• **Problem A**
List every section number that appears in the passage on learning curves.
• **Problem B**
From the passage on learning curves, reproduce word for word the stretch starting at "We covered this" and ending at "painful or traumatic.".
----- Passage shown -----
There is perhaps a misconception that Unit-based Learning means that we can only update our Learning Curve analysis when each successive unit is completed. This is not so, and we show how we can use Equivalent Units Completed to give us an ‘early warning indicator’ of changes in the underlying Unit-based Learning.

We then turn our attention to shared learning across similar products or variants of a base product through Multi-Variant Learning, before extending the principles of the segmentation technique to a more general transfer of learning across between different products using common business processes.

Although it is perhaps a somewhat tenuous link, this is where we explore the issue of Collaborative Projects in which work is shared between partners, often internationally with workshare being driven by their respective national authority customers based on their investment proportions. This generally adds cost due to duplication of effort and an increase in integration activity. There are a couple of models that may help us to estimate such impacts, one of which bears an uncanny resemblance to a Cumulative Average Learning Curve (I said that it was a tenuous link.)

1.4.5 Volume V: Risk, Opportunity, Uncertainty and Other Random Models

This is where we are now. This section is included here just to make sure that the paragraph numbering aligns with the volume numbers! (Estimators like structure; it’s engrained; we can’t help it.)

We covered this in more detail in Section 1.3, so we will not repeat or summarise it further here.

1.5 Final thoughts and musings on this volume and series

In this chapter, we have outlined the contents of this volume and to some degree the others in this series, and described the key features that have been included to ease our journey through the various techniques and concepts discussed. We have also discussed the broad outline of each chapter of this volume, and reviewed an overview of the other volumes in the series to whet our appetites. We have also highlighted many of the features that are used throughout the five volumes that comprise this series, to guide our journey and hopefully make it less painful or traumatic.
----- Data under study -----
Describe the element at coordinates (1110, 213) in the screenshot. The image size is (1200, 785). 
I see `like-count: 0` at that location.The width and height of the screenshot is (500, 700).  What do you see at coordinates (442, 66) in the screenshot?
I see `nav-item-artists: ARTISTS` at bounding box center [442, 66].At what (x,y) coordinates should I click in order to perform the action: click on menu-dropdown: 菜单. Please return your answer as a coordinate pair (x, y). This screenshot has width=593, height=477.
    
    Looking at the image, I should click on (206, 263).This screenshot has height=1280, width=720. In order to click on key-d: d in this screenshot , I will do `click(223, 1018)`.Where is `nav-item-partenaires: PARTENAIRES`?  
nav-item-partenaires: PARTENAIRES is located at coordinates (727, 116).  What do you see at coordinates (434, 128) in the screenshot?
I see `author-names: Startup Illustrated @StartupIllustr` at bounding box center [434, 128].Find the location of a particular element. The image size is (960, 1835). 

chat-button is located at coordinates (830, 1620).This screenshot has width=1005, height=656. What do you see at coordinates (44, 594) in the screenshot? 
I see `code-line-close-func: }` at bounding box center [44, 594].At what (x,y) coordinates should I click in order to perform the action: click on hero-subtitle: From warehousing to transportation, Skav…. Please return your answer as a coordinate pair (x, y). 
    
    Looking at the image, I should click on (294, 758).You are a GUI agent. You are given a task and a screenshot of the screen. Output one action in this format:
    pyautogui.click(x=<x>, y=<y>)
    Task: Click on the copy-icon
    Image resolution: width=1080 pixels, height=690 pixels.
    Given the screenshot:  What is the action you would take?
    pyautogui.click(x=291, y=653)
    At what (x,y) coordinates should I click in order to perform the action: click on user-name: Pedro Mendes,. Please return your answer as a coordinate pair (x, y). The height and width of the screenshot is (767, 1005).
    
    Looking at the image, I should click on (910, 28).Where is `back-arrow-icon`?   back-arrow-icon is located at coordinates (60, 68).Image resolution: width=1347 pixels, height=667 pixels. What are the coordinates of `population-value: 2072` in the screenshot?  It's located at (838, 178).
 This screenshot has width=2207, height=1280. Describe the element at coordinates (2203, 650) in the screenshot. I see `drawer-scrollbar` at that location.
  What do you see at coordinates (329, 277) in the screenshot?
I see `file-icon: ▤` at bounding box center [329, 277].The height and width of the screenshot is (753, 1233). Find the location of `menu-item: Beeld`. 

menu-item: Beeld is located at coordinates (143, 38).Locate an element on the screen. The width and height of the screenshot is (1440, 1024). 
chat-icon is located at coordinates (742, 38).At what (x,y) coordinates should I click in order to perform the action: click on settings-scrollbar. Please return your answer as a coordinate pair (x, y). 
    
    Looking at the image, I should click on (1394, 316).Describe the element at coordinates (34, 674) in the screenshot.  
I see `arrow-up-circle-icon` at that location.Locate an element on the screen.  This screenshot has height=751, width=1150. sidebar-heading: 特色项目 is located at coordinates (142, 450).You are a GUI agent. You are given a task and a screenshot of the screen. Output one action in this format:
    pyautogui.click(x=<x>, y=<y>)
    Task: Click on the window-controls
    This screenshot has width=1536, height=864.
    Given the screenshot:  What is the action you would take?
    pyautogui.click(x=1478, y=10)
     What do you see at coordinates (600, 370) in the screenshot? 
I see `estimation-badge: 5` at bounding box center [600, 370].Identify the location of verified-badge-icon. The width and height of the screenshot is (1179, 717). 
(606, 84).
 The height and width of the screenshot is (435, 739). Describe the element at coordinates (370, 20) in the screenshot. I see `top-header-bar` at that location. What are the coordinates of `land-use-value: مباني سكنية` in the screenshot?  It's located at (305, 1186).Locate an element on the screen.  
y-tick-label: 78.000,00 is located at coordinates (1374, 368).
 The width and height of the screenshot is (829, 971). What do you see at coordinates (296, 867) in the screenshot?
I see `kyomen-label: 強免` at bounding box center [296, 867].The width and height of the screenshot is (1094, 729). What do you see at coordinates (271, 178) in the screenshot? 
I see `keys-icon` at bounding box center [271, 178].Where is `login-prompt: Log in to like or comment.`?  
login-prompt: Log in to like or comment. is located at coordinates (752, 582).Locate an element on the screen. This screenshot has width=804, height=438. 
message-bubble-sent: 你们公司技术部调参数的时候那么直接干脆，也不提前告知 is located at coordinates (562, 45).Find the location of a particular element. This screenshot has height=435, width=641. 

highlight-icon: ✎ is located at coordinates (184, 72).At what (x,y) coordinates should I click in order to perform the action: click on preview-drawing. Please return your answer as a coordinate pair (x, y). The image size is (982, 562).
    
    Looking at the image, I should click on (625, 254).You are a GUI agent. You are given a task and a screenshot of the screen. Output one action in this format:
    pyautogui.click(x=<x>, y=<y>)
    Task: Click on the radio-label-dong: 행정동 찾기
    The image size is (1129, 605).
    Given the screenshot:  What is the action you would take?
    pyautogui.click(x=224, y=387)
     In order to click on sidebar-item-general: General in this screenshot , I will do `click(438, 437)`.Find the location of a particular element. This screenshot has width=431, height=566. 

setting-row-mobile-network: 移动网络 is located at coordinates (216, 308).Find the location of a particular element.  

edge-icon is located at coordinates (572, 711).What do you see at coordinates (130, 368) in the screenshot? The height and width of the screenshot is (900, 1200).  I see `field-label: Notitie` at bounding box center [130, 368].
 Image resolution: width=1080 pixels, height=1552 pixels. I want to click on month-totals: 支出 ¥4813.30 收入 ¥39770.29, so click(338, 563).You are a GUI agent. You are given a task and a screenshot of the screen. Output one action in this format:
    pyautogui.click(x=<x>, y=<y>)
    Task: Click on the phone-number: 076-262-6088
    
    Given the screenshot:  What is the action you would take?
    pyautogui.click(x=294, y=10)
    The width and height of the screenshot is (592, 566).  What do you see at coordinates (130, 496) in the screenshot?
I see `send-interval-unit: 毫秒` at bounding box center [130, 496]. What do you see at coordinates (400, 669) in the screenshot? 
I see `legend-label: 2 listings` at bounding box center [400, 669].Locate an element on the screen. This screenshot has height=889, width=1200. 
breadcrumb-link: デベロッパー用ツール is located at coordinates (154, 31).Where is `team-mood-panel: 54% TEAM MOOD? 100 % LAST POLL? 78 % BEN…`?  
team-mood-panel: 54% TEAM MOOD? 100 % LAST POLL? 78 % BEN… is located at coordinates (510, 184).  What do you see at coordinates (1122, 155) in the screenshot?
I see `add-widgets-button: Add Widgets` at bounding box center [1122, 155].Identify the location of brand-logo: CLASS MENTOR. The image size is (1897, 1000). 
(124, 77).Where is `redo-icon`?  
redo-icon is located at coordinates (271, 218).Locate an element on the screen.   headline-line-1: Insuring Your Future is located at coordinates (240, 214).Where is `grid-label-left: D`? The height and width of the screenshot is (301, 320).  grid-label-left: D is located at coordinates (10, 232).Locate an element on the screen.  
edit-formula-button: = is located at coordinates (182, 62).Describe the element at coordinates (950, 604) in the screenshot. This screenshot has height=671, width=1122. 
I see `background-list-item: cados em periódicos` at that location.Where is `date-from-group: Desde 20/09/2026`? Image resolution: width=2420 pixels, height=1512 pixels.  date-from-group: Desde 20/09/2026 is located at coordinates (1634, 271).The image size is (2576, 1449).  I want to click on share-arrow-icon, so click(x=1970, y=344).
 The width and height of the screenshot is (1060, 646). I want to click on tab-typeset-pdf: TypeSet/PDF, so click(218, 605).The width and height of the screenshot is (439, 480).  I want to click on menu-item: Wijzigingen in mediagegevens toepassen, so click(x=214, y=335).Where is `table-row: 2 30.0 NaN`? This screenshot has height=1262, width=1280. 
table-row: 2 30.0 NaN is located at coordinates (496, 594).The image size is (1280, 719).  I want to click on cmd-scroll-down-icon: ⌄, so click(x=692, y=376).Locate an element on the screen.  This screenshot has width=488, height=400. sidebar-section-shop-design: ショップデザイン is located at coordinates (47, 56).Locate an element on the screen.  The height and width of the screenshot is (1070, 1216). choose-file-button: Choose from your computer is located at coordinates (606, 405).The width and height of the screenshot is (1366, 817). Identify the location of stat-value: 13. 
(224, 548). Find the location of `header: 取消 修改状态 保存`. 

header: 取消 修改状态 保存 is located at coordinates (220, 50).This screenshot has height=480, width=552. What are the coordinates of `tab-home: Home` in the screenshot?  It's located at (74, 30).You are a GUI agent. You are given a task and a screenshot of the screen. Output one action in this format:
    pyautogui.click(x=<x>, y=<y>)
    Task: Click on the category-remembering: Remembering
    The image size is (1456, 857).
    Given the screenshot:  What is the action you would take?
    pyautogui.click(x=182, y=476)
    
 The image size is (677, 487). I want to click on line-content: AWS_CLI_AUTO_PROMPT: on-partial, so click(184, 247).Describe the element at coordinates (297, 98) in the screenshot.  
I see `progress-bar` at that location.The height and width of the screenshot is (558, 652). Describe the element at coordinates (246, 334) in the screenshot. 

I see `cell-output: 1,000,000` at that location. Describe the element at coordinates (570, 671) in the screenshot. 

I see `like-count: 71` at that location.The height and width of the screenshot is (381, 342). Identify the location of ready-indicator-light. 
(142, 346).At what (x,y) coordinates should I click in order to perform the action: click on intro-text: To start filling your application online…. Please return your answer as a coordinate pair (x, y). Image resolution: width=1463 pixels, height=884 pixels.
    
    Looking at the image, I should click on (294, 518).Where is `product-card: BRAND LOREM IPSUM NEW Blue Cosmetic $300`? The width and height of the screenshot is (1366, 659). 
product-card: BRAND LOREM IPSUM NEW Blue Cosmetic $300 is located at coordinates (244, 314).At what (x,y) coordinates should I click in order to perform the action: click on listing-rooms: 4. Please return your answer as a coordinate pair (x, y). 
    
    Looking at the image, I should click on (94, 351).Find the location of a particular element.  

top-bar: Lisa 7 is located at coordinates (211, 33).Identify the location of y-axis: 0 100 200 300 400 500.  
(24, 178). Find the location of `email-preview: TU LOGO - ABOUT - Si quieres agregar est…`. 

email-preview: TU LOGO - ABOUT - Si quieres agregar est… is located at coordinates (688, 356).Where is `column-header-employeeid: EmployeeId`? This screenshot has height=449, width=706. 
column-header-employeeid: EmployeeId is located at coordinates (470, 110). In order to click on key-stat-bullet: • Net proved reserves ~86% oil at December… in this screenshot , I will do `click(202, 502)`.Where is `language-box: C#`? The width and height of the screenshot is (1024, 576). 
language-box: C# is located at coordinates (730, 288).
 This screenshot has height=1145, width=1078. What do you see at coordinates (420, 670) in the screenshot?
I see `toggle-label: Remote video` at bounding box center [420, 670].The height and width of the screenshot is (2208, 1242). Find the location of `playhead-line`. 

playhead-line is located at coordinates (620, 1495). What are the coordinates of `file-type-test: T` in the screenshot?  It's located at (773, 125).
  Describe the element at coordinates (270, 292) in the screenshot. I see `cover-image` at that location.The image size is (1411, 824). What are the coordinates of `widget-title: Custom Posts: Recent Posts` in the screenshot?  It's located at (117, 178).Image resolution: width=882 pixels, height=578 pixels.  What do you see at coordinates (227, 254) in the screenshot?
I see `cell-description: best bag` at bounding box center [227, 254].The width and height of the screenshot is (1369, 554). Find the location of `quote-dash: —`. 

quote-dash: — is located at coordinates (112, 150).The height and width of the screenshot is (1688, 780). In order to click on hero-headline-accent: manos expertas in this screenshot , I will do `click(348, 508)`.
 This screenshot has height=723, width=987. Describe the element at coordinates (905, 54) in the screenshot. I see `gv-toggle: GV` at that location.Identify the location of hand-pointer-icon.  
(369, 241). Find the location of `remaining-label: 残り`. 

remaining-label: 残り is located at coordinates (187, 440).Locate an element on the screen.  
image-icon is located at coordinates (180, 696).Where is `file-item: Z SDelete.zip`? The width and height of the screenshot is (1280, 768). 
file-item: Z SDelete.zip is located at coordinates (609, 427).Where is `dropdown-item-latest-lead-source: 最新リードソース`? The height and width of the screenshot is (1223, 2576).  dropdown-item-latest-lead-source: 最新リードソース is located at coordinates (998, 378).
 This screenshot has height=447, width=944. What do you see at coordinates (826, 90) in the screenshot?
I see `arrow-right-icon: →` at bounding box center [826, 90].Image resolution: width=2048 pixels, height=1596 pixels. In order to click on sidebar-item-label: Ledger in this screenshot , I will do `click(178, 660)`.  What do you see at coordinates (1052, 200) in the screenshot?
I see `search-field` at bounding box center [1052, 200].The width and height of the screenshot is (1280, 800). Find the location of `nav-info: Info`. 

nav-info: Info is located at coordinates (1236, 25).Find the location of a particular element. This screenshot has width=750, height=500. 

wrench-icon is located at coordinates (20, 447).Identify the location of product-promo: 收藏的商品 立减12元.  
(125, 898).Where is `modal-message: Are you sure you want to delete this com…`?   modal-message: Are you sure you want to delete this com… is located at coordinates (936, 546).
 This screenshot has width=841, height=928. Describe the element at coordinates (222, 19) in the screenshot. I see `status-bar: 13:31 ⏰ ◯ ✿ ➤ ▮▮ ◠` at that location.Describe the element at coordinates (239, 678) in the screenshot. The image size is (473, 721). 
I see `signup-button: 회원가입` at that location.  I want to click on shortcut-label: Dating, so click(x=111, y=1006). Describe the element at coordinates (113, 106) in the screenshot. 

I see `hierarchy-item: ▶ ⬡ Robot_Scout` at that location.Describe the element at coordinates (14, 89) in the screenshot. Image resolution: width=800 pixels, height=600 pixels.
-----
• **Output A**
1.4.5, 1.3, 1.5

• **Output B**
We covered this in more detail in Section 1.3, so we will not repeat or summarise it further here.

1.5 Final thoughts and musings on this volume and series

In this chapter, we have outlined the contents of this volume and to some degree the others in this series, and described the key features that have been included to ease our journey through the various techniques and concepts discussed. We have also discussed the broad outline of each chapter of this volume, and reviewed an overview of the other volumes in the series to whet our appetites. We have also highlighted many of the features that are used throughout the five volumes that comprise this series, to guide our journey and hopefully make it less painful or traumatic.